Level 3, defined as unobservable inputs in which little or no market data exists, therefore requiring an entity to develop its own assumptions, such as valuations derived from valuation techniques in which one or more significant inputs or significant value drivers are unobservable.

6. Issuance and accounting treatment of Shares and Warrants

The Company has issued Ordinary Shares, Market Warrants, Founder Shares and Founder Warrants. As of 30 June 2021 the following accounting policy is applied for these instruments:

Ordinary Shares

Since the holders of Ordinary Shares have the right to demand cash (€ 10.00 per share minus negative interest) at the earlier of i) the date of an approved Business Combination in case the shareholder votes against such Business Combination and ii) when no Business Combination materializes within 24 months from IPO, the Ordinary Shares are classified as a financial liability in accordance with IFRS until the point when the redemption feature lapses. These financial liabilities are classified as measured at amortized cost using the effective interest method. Interest expense are recognised in profit or loss. Any gain or loss on derecognition is also recognised in profit or loss.

The IPO transaction costs of € 4.8 million are allocated pro rata to the Ordinary Shares and to the Market Warrants for the amounts of € 4.7 million and € 0.1 million respectively. The amortization of the IPO transaction cost for the Ordinary Shares transaction costs as per 30 June 2021 is € 1.6 million and is recognized in the profit and loss account. The IPO transaction costs charged to the Market Warrants are directly recognized in the profit and loss account as part of office expenses.

Market Warrants

The Market Warrants classify as a financial liability under IFRS and are initially measured at their fair value. Subsequent to initial recognition, the market warrants are measured at fair value, and changes therein are recognised in profit or loss.
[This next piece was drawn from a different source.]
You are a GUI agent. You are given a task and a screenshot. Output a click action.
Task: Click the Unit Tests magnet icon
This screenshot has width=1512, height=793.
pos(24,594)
The Market Warrants initial value is determined based on a Level 3 valuation using a binominal tree option pricing model. The fair value per 30 June 2021 is based on a Level 1 valuation using the listed market price of these warrants at Euronext Amsterdam.

Founder Shares and Founder Warrants

The Company has issued Founder Shares and Founder Warrants to the Sponsor. The Sponsor performs services to the Company in relation to e.g. completion of the listing and achieving a business combination within the 24 month window. Management has exercised judgement in determining whether these instruments should be treated as financial instruments or are in the scope of IFRS 2 on share based payments and concluded that the instruments in substance fall in scope of IFRS 2 as equity settled instruments. Although the instruments fall in scope of IFRS 2, under application of the IFRS 2 guidance

and management's assessment no expenses have been recognised in the profit or loss account as of 30 June 2021.

7. Contingencies and commitments

As disclosed in the Prospectus the underwriters are potentially entitled to a BC Underwriting Fee. This fee is only payable upon completion of the Business Combination and will not be paid out of the Costs Cover, but from the funds held in the Escrow Account. As of 30 June 2021, the BC Underwriting Fee is considered a contingent liability under IAS 37.

8. Related party transactions

All legal entities that can be controlled, jointly controlled or significantly influenced are considered to be a related party. Also, entities which can control, jointly control or significantly influence the Company are considered a related party. In addition, statutory and supervisory directors and close relatives are regarded as related parties. The Company identified the following related party transactions:

  • The incorporation of the Company (including the costs thereof) including the issuance of the Founder Shares;
  • the issuance of Ordinary Shares and Market Warrants to the Sponsor as part of the cornerstone investment by the Sponsor;
  • the issuance of the Founder Warrants to the Sponsor;
  • the charged service fee under the consultancy agreement as disclosed in the Prospectus.

9. Events after the balance sheet date

No such events identified.

Signed for approval on 29 September 2021

F.C.P van Roij J.G. Slootweg Managing Director Managing Director ESG Core Investments B.V. ESG Core Investments B.V.